> _Description of the task_
An exact transcript is needed of the material below, beginning at the line that contains "Task: Click the Janet Adams mention link" and continuing through its last line; nothing else should appear.
BEGIN Dataset content
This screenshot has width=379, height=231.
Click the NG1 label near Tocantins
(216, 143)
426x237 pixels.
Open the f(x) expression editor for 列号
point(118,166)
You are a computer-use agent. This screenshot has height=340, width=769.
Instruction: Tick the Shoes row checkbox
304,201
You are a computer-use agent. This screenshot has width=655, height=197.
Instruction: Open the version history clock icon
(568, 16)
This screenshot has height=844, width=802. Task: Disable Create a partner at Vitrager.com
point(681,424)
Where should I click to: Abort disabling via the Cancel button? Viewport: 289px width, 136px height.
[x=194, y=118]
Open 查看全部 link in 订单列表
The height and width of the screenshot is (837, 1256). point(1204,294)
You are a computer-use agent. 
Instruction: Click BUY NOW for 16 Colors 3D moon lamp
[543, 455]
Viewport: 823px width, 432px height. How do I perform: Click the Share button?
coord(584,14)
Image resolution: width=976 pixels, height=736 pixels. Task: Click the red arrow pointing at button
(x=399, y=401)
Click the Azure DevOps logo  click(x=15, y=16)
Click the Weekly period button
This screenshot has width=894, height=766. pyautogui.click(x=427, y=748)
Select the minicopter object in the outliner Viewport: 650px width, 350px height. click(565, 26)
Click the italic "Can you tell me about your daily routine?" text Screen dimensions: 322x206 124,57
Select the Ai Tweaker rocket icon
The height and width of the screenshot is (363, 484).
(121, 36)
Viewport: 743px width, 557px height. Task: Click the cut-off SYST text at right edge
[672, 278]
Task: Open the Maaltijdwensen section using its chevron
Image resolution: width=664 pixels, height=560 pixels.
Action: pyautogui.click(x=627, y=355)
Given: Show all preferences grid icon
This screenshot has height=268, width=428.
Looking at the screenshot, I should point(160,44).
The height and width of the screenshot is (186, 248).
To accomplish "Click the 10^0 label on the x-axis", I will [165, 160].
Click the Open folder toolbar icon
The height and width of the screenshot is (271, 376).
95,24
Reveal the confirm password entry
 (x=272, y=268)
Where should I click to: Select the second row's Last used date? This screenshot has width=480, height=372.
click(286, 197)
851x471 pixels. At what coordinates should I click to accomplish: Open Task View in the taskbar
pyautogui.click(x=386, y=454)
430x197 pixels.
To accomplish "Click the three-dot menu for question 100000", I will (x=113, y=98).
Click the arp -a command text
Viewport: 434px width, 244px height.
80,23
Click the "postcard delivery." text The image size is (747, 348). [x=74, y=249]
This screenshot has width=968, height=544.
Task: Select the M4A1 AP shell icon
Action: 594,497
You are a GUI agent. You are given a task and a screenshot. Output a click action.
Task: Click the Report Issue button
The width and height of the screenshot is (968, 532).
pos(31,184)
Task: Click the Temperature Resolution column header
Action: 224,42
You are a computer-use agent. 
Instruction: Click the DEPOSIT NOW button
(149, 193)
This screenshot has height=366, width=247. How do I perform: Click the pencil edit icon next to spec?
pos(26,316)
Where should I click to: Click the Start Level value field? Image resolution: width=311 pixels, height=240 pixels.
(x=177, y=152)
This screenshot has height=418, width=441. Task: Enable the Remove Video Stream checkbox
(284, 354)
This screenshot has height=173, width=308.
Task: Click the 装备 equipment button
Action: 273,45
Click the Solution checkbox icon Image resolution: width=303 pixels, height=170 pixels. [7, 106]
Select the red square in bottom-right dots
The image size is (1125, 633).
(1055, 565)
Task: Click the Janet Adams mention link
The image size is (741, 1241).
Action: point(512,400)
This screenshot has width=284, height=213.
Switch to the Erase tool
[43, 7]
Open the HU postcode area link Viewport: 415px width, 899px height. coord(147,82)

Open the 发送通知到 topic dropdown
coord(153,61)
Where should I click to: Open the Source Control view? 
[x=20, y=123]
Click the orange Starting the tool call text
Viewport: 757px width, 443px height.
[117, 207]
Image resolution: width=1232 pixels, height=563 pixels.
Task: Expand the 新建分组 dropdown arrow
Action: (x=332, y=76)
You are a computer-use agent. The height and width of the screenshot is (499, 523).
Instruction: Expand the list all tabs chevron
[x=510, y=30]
END Dataset content
> _Task solution_
Task: Click the Janet Adams mention link
The image size is (741, 1241).
Action: point(512,400)
This screenshot has width=284, height=213.
Switch to the Erase tool
[43, 7]
Open the HU postcode area link Viewport: 415px width, 899px height. coord(147,82)

Open the 发送通知到 topic dropdown
coord(153,61)
Where should I click to: Open the Source Control view? 
[x=20, y=123]
Click the orange Starting the tool call text
Viewport: 757px width, 443px height.
[117, 207]
Image resolution: width=1232 pixels, height=563 pixels.
Task: Expand the 新建分组 dropdown arrow
Action: (x=332, y=76)
You are a computer-use agent. The height and width of the screenshot is (499, 523).
Instruction: Expand the list all tabs chevron
[x=510, y=30]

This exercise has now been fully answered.